Why the Stability in Household Spending?

Between 2006 (the year household spending peaked) and 2009 (the latest available data), average household spending fell 5 percent, after adjusting for inflation--from $51,504 to $49,067. This is a relatively modest decline considering the severity of the Great Recession. Why has household spending been so stable?

1. Some households are spending more. Householders aged 65 or older boosted their spending between 2006 and 2009--up 0.7 percent after adjusting for inflation, according to my analysis of Consumer Expenditure Survey data. Every other age group cut back, with householders under age 45 cutting back the most.

2. Most workers have jobs. The unemployment rate stood at 9.4 percent in December 2010, an unacceptably high level.
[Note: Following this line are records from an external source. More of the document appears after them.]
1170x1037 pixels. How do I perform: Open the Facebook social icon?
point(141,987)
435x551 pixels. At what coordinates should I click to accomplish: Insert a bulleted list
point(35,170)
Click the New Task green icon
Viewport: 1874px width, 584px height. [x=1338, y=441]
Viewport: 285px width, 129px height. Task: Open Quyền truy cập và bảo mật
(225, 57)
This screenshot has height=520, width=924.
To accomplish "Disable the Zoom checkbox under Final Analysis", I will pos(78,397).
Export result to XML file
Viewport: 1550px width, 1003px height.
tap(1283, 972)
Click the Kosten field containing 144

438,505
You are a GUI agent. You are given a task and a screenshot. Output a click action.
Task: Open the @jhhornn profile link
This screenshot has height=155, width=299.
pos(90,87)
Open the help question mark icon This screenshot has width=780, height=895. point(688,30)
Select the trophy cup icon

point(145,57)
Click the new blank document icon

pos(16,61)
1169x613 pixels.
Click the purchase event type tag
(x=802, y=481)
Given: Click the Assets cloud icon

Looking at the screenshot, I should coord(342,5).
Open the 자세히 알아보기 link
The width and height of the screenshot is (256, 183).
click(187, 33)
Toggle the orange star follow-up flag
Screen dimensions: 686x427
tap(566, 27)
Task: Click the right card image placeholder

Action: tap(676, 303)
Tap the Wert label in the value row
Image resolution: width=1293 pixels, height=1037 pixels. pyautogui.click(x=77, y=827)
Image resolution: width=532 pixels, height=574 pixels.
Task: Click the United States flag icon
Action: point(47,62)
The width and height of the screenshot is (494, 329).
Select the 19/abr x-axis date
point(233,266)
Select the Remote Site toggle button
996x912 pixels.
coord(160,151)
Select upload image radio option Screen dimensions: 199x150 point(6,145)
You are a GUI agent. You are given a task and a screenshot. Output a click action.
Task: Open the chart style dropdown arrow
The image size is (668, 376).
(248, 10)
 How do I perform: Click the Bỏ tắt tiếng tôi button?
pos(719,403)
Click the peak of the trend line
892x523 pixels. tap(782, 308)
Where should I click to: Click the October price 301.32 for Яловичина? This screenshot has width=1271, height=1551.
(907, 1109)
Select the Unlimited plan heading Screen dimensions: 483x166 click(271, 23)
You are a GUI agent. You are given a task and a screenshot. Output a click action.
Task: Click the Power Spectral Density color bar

Nevertheless, 90 percent of workers had a job in December. An NBER survey found that 19 percent of workers had experienced unemployment between November 2008 and October 2009, a painfully high number. Nevertheless, 81 percent of workers had a job during the darkest days of the Great Recession. This fact has stabilized household spending.

3. The unemployed are minding the gap. When household income declines, many families attempt to bridge the (hopefully temporary) gap by draining their savings or borrowing. The same NBER survey found that, among those who became unemployed, average household spending fell by a modest 3.5 percent. One-third of the unemployed had taken money out of savings, and 27 percent had received financial help from friends and family. A Pew Research poll confirms that many of the unemployed are receiving a helping hand. Forty-nine percent of Pew respondents reported loaning money to someone during the recession.